Um coletivo e seus entes, entregues a si mesmos, abandonados ao curso natural de sua condição, não tenderão à fraternidade e à solidariedade, mas ao fratricídio, à hostilidade e à violência. Referências históricas e culturais narram o assassinato de Abel, motivado pela inveja de Caim. Ainda, a sucessão de reinados e impérios na Idade Média corroboram com esta narrativa de violência que encontra respaldo em registros mais contemporâneos e nos dias atuais.

A narrativa histórico-cultural judaico-cristã da condição humana justifica a necessidade de espaços e comunidades de exercício e desenvolvimento tanto da espiritualidade como da vida cívica para promover a integridade pessoal e profissional, fomentando pessoas e organizações íntegras no “ser” e no “fazer.”

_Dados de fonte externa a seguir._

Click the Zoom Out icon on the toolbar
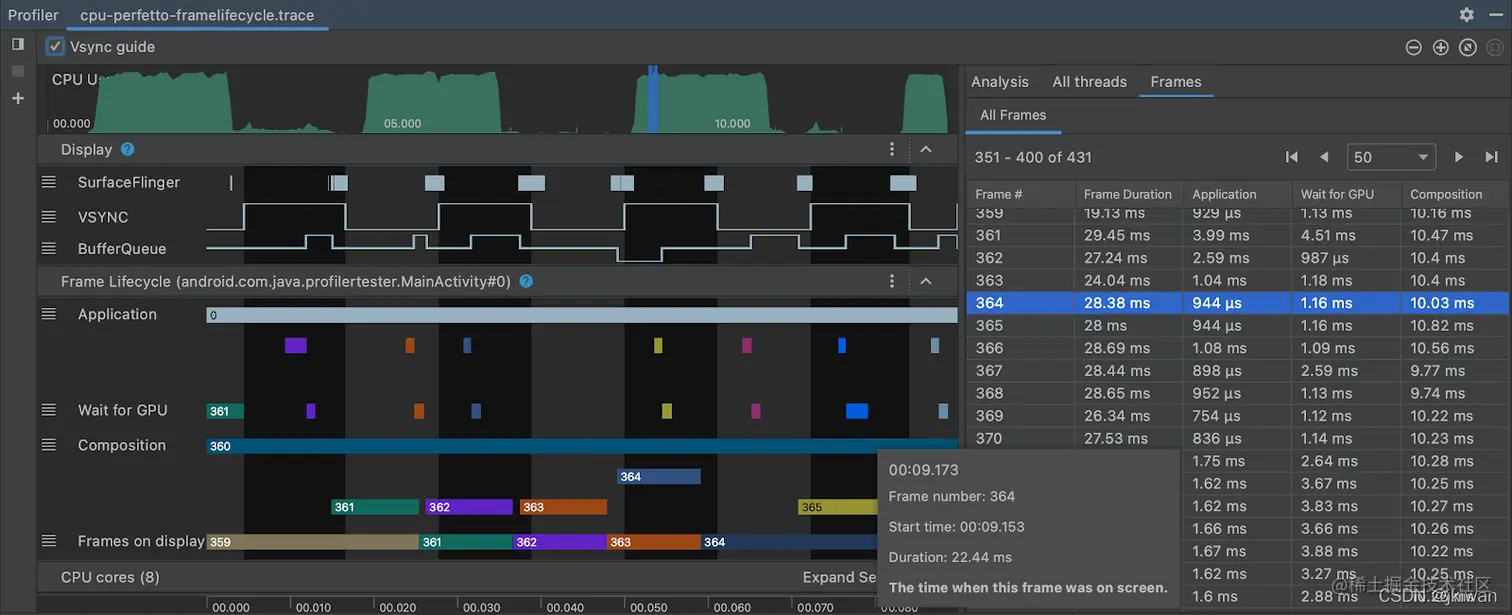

O presente manifesto declara o compromisso do CIVI-CO em ser uma comunidade criativa de “fazedores” que buscam o exercício extenuante da integridade, da solidariedade, da cooperação, da generosidade, da humildade e da diversidade num “espaço” físico e digital, onde valores e virtudes sejam semeadura e adubação na elaboração de respostas inteligentes às dores da sociedade.

O CIVI-CO, enquanto comunidade, deve estimular a empatia, praticar a humildade, inspirar a solidariedade, interpelar para a generosidade e mobilizar para a prática da justiça social norteada pela misericórdia.

O CIVI-CO, e não apenas ele, é uma força de chamamento ao ser humano para que se volte à sua identidade mais profunda, e resista à sua propensão natural ao ganho individual e imediato, à apropriação predatória do mundo natural, ao lucro pelo lucro, ao acúmulo ilimitado e injusto, à indiferença, ao egoísmo e à atitude de constante competição e hostilidade social e econômica.

O CIVI-CO, neste MANIFESTO, afirma sua intenção de ser parte na construção de um ecossistema comunitário de integração equilibrada de polaridades, admitindo os contraditórios - e até mesmo os desejando -, no limite da preservação dos seus propósitos, sendo, assim, terreno fértil para desenvolvimento do empreendedorismo cívico-social.

O CIVI-CO traz à existência uma cultura de um lugar para ser e não só um lugar para estar.

O CIVI-CO nasce na crença de que em todo ser humano mora a memória da comunhão com o Criador, memória essa que pode ser despertada, sensibilizada e inspirada para que se manifeste e se expresse na criação de coisas e soluções boas, úteis e belas.

Em vários momentos da gestão do CIVI-CO a fraternidade solidária não cumpriu com sua fundamental prioridade de ser norteadora desta comunidade de líderes, empreendedores de impacto cívico, social e ambiental. Portanto, este MANIFESTO vem fazer uma correção de rota e um resgate do plano original, marcando sua NEO FUNDAÇÃO."